High temperature equilibrium measurements of the yttrium–hydrogen isotope (H2, D2, T2) systems.

Abstract

Equilibrium pressures as a function of concentration and temperature were measured for the systems, yttrium–hydrogen, yttrium–deuterium, and yttrium–tritium. Temperatures were varied from 700–1000 °C and concentrations in the solid yttrium phase ranged from H/Y or D/Y atom ratios of 0.01 to 2.0 and T/Y ratios of 0.03 to 1.1. Equilibrium isotherms have been plotted and Van’t Hoff isopleths calculated for these systems. Relative partial molal enthalpies and entropies have been tabulated for the reactions of the hydrogen isotopes with yttrium as a function of atom ratio in the solid.

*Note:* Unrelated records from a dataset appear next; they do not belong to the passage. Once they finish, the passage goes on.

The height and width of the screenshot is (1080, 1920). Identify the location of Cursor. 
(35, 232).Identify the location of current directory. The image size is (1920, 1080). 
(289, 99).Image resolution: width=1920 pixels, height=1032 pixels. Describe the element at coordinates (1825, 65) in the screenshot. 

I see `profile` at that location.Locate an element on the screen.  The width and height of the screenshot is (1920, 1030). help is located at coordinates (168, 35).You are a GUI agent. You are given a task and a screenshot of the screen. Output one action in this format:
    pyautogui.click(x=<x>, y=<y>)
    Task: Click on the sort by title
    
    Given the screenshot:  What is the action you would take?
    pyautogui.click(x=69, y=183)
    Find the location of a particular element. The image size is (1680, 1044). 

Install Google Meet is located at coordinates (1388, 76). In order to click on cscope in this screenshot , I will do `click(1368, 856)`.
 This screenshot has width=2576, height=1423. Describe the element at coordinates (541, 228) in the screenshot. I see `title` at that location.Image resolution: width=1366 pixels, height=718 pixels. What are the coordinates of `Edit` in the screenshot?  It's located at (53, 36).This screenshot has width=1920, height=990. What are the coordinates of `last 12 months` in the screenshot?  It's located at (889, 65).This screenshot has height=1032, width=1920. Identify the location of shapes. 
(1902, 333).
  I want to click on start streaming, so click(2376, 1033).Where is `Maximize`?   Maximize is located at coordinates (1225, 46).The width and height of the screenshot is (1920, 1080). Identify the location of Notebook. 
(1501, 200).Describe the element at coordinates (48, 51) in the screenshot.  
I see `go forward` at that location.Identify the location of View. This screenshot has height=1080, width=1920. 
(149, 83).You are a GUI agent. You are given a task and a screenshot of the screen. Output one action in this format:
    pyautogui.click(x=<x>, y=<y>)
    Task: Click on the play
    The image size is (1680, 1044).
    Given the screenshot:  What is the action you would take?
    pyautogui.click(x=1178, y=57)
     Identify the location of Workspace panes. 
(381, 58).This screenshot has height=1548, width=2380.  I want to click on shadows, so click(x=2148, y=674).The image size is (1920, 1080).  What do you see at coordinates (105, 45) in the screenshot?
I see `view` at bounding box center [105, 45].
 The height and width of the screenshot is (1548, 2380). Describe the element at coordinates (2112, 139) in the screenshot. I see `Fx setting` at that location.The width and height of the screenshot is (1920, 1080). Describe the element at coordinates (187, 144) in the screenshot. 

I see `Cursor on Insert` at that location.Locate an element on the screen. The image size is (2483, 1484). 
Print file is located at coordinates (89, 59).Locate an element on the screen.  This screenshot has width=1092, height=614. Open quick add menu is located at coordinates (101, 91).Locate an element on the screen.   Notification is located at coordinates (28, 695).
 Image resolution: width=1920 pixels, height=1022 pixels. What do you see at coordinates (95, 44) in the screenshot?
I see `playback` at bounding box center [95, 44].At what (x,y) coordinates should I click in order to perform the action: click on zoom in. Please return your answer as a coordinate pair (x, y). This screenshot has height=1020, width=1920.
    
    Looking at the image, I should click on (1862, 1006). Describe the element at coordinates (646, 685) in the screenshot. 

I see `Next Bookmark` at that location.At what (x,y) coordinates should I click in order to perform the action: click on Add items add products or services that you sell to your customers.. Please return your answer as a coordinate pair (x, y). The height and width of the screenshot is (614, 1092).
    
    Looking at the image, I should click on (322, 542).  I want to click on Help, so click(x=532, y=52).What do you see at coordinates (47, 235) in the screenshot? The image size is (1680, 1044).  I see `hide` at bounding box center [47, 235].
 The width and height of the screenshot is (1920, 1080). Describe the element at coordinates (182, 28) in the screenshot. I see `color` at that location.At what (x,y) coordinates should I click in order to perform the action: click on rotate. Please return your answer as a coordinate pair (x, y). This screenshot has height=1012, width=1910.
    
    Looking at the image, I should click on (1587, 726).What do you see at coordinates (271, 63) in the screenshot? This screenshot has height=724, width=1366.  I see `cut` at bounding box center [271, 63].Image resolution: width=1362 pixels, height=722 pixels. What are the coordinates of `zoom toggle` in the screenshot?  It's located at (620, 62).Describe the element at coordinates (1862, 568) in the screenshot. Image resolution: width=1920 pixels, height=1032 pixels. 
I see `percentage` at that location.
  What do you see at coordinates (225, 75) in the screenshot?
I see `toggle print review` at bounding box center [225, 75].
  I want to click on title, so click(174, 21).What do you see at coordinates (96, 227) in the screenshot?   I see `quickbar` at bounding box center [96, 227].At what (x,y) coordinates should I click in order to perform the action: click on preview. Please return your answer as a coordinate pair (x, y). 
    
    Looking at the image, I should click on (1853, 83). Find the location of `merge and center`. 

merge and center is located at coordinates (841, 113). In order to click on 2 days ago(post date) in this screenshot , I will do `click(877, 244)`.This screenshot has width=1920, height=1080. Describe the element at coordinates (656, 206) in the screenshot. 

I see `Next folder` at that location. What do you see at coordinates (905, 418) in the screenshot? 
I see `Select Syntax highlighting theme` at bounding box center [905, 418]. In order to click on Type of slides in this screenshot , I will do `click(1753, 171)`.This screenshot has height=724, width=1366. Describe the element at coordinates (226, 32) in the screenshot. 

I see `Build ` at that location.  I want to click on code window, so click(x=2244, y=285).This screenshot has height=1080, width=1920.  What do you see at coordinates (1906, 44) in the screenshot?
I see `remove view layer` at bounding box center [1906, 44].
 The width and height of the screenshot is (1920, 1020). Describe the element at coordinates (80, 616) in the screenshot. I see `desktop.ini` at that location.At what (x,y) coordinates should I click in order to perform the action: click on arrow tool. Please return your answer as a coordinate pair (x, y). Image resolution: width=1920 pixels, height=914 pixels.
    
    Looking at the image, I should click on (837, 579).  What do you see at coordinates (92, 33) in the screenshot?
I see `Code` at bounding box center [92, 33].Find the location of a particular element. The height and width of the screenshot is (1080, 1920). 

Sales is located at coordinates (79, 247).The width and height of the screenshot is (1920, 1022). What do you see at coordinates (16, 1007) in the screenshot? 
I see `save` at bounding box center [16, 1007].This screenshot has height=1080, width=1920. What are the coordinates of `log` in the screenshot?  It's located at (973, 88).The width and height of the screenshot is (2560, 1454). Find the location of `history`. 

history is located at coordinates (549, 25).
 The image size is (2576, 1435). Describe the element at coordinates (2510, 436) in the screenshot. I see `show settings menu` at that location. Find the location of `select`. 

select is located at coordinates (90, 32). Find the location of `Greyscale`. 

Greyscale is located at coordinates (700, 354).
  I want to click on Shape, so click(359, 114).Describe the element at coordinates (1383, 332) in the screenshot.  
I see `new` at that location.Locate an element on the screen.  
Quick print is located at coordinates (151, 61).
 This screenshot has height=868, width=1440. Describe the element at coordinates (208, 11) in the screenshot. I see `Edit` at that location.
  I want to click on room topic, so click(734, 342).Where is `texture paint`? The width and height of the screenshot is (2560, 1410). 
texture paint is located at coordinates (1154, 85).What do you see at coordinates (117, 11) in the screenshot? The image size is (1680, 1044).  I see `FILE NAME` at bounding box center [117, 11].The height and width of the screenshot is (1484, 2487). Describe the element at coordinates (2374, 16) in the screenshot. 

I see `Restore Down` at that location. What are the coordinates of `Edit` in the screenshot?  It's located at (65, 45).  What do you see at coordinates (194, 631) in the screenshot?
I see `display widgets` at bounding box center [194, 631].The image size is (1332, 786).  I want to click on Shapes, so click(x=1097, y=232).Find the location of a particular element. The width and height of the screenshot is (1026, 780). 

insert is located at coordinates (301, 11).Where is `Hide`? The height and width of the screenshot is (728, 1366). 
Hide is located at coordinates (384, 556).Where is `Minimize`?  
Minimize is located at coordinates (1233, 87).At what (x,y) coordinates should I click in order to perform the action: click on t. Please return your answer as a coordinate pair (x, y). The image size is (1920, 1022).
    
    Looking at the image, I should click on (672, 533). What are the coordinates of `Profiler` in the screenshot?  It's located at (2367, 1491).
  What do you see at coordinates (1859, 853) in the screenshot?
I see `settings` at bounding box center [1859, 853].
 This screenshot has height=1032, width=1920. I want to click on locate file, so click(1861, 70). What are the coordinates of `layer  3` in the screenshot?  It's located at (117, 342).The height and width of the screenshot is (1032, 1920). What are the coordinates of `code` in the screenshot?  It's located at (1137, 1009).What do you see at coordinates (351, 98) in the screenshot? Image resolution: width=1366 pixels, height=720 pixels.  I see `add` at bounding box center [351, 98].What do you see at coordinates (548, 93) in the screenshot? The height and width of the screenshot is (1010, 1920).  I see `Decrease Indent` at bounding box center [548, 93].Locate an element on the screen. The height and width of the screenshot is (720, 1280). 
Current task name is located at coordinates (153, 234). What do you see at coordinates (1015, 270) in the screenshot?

In the low concentration range (H/Y=D/Y=T/Y<0.3), the data obey Sieverts law where the concentration of hydrogen isotope in yttrium is proportional to the square root of the hydrogen isotope pressure. Sieverts constants have been derived. At constant atom fraction the tritium compound has the highest equilibrium pressure and the protium compound the lowest. Expressions for the isotopic hydrogen pressure ratios have been derived and agree well with a simple theoretical treatment in which the dissolved hydrogen atoms are regarded as independent oscillators held in tetrahedral potential wells in the yttrium lattice.